A startup italiana Generative Bionics apresentou o Gene.01, um robô humanoide com uma característica que o distingue da maioria de seus pares: uma pele sensorizada que lhe permite “sentir” a proximidade de um humano e ajustar seus movimentos antes mesmo que o contato físico ocorra. A tecnologia promete resolver um dos maiores desafios da colaboração entre humanos e máquinas: a segurança no contato físico em ambientes de trabalho dinâmicos.
Mais do que uma simples medida de segurança, o desenvolvimento representa a aplicação comercial de um novo paradigma chamado “IA Física” (Physical AI). A abordagem, que tem origem em uma pesquisa do Istituto Italiano di Tecnologia (IIT) publicada na revista Nature Machine Intelligence, busca integrar o design do hardware, a mecânica e o software de controle como um sistema único e coeso, em vez de tratar cada um como uma etapa separada do projeto.
Além da visão: a IA Física
Tradicionalmente, o desenvolvimento de robôs foca em criar um hardware robusto e, posteriormente, programar uma inteligência — muitas vezes baseada em visão computacional — para controlá-lo. A proposta da Generative Bionics, com sua IA Física, inverte essa lógica. O corpo e a “mente” do robô são otimizados simultaneamente com base em fatores como ergonomia e estabilidade.
A pele do Gene.01, composta por uma rede de sensores que medem tato, temperatura, proximidade e força, é a materialização desse conceito. Ela não apenas previne colisões, mas permite interações mais sofisticadas. Um operador humano pode, por exemplo, guiar fisicamente o braço do robô para ensiná-lo uma tarefa, permitindo que a máquina aprenda a quantidade exata de força a ser aplicada — algo que sistemas baseados apenas em visão não conseguem replicar com a mesma precisão.
Do laboratório ao estaleiro
A Generative Bionics não está vendendo um conceito acadêmico, mas uma plataforma industrial. A empresa já firmou uma parceria com o gigante naval italiano Fincantieri para desenvolver um humanoide especializado em soldagem para trabalhar em estaleiros. Este primeiro caso de uso demonstra a demanda por robôs que possam não apenas executar tarefas, mas fazê-lo em colaboração próxima e segura com trabalhadores humanos.
O plano da companhia é ambicioso e estratégico. Em vez de criar um robô de “tamanho único”, o Gene.01 é uma base escalável, customizável em nível de IA, design e ferramentas (como as mãos).

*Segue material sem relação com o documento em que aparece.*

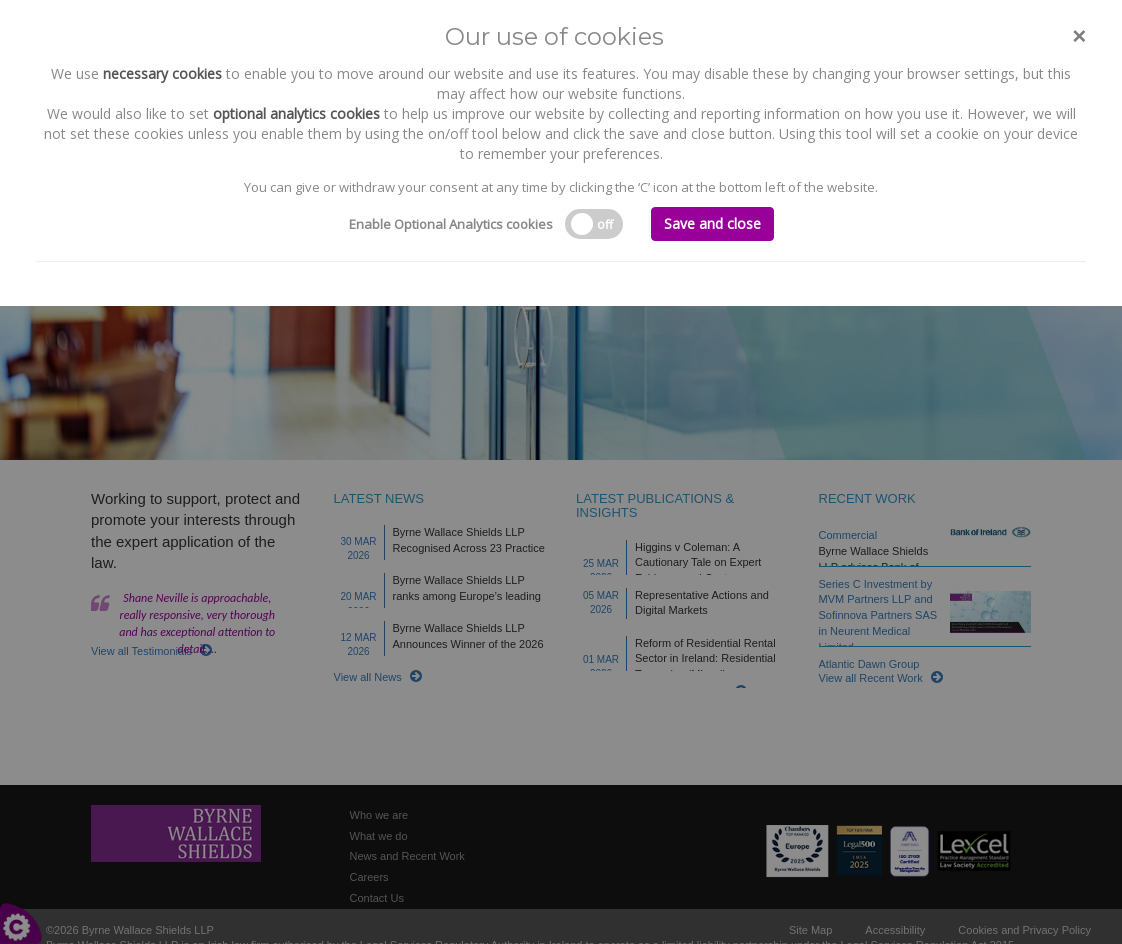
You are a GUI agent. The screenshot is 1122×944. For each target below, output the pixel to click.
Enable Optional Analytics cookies (451, 224)
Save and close (712, 223)
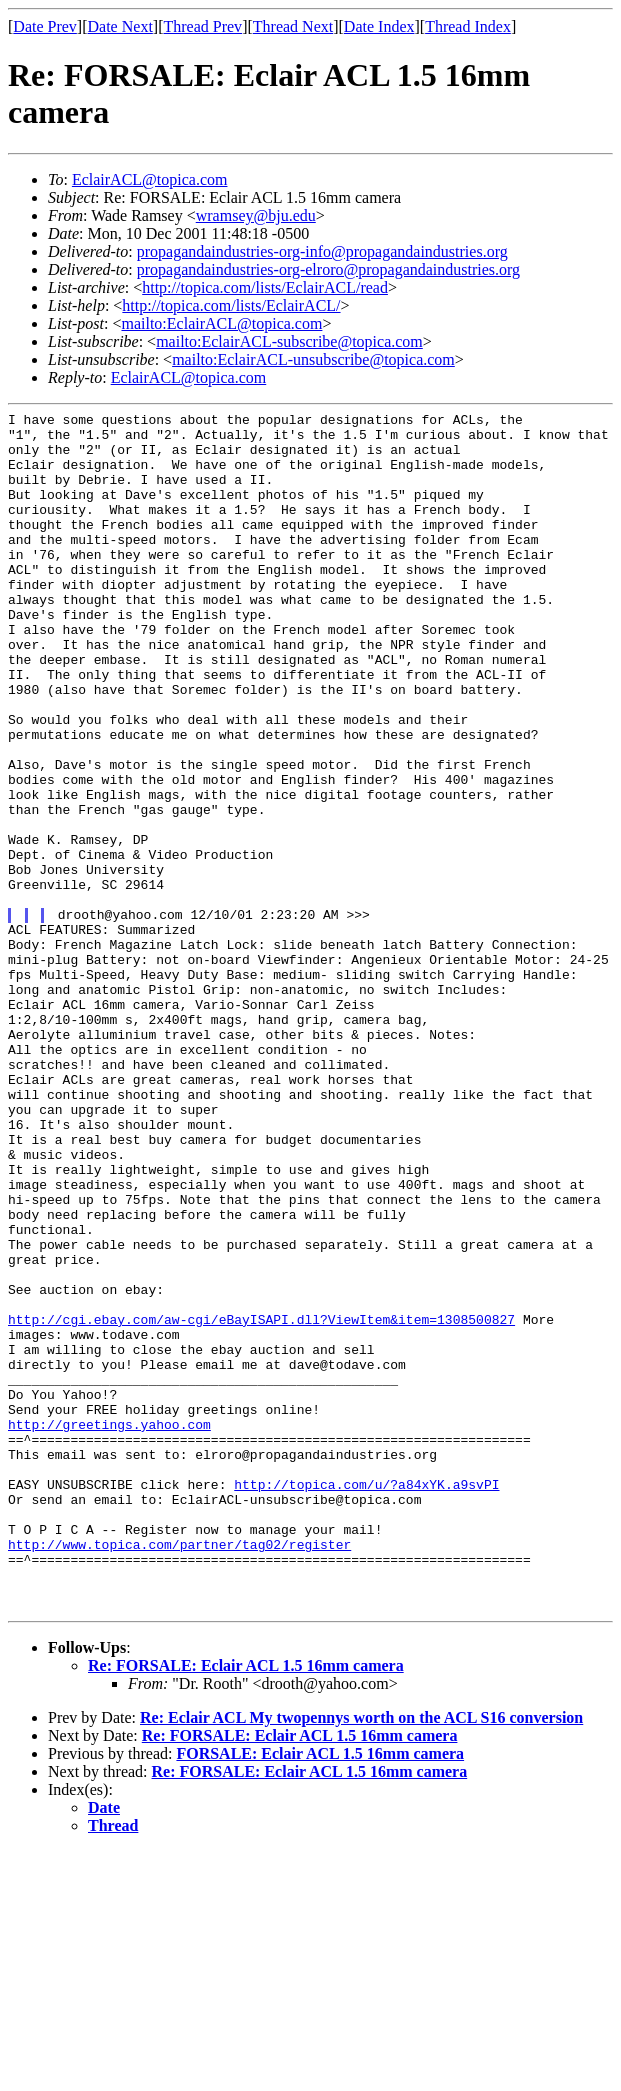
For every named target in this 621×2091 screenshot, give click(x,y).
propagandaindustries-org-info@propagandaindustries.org (322, 251)
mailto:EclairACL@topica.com (221, 323)
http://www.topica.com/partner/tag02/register (179, 1772)
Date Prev (45, 26)
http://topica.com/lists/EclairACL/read (265, 287)
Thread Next (293, 26)
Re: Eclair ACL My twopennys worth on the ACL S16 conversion (361, 1957)
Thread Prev (202, 26)
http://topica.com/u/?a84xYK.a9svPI (366, 1700)
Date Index (379, 26)
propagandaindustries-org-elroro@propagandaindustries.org (328, 269)
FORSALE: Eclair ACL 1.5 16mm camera (320, 1993)
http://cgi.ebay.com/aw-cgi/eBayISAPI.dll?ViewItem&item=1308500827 (261, 1502)
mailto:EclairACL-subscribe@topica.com (289, 341)
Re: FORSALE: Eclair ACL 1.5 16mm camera (246, 1905)
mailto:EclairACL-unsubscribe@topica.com (313, 359)
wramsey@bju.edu (256, 215)
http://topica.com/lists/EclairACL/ (231, 305)
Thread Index (468, 26)
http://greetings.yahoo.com (109, 1628)
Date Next (120, 26)
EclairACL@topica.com (150, 179)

A empresa busca construir um “ecossistema europeu soberano” de IA Física, firmando alianças com parceiros como a alemã Synapticon para garantir uma cadeia de suprimentos local e protegida na União Europeia.

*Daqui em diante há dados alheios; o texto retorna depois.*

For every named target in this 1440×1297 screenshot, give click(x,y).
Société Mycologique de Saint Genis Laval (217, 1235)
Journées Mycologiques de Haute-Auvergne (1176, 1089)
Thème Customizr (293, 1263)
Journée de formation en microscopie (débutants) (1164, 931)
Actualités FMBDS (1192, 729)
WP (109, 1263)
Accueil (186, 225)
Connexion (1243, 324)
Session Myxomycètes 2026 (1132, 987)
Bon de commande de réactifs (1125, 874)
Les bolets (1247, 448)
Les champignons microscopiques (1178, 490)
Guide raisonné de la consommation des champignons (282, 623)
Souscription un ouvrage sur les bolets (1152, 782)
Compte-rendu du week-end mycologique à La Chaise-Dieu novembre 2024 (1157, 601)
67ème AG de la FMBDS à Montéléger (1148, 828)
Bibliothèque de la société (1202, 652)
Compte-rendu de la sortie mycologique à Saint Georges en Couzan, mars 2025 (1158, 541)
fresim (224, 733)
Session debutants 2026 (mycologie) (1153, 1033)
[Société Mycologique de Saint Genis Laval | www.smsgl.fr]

O avanço de robôs com tato sinaliza uma mudança fundamental. A questão deixa de ser se os humanoides trabalharão ao nosso lado, e passa a ser como gerenciaremos essa interação física cada vez mais próxima e sensorial. A pele inteligente pode ser o componente que faltava para destravar a verdadeira colaboração entre homem e máquina no chão de fábrica.